Sierra Leones Bürgerkrieg ist seit 2002 vorbei. Senesie findet, dass es dennoch ein gutes Arbeitsprotokoll ist, weil es vorher gar keines gab. Jedoch: „Wir haben zwar Gesetze, aber niemanden, der sie anwenden kann. Es fehlen Gerichte und Krankenhäuser. Die ehemaligen Täter des Bürgerkrieges haben 100 Dollar pro abgegebene Schusswaffe erhalten sowie psychologische Behandlungen. Frauen, die wiederholt vergewaltigt wurden, erhielten gar nichts.“

Jane Odwong Akwero von der Fraueninitiative für Geschlechtergerechtigkeit in Uganda sprach von ähnlichen Szenarien, wo mehr Hilfe an ehemalige Rebellen der „Lord’s Resistance Army“ (LRA) kam als an die Opfer sexueller Gewalt. Ugandas Regierungsversprechen eines Planes mit konkreten Maßnahmen für Opfer nennt sie „eine Fantasie“. Die einzige Hoffnung käme vom UN-Kinderhilfswerk Unicef und vom Opferfonds des Internationalen Strafgerichtshofs.
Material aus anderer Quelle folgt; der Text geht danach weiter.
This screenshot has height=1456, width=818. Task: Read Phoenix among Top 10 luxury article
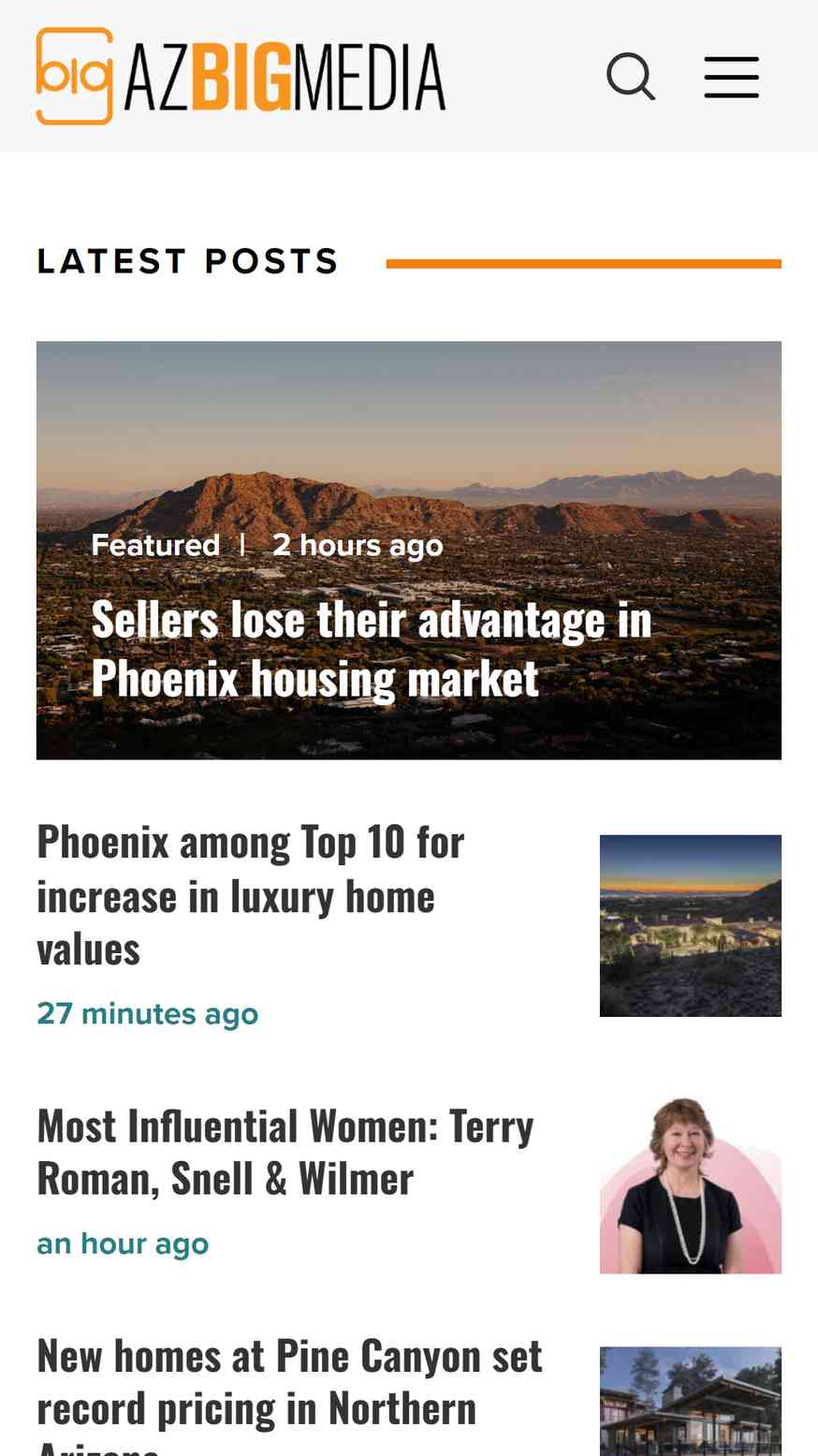[250, 894]
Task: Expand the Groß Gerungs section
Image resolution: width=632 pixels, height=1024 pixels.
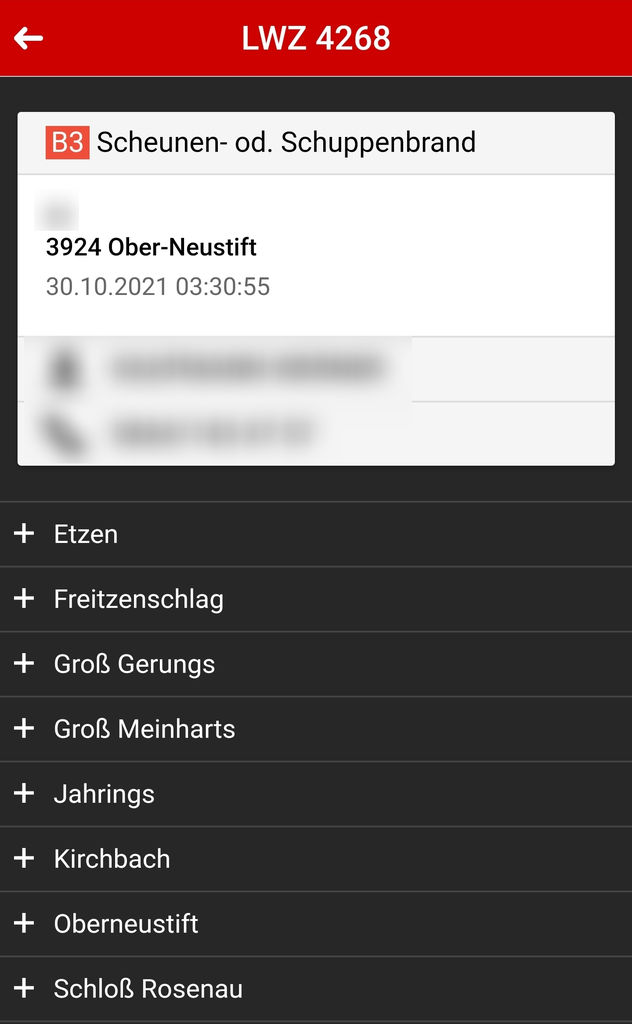Action: [x=316, y=664]
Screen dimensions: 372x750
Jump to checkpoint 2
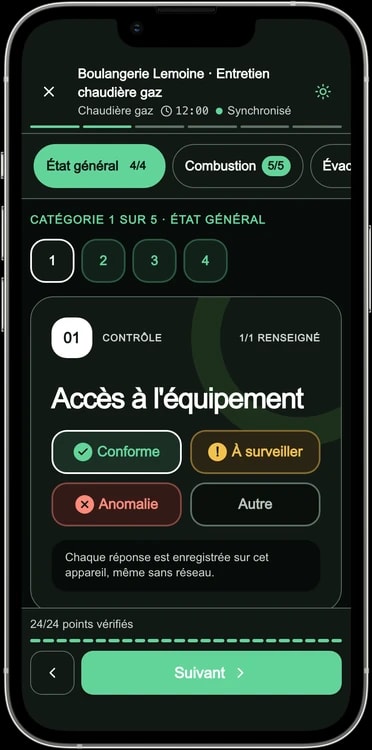pos(103,261)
Aus Anlass des Gipfels hat Großbritannien die Zuschüsse an diesen Fonds von 2 auf 3 Millionen Pfund erhöht. Er muss sich allerdings erst noch bewähren, wie seine Programmleiterin Kristin Kalla zugibt – denn noch laufen Einsprüche gegen die zwei Präzedenzurteile, mit denen kongolesischen Opfern Reparationen zugesprochen wurden.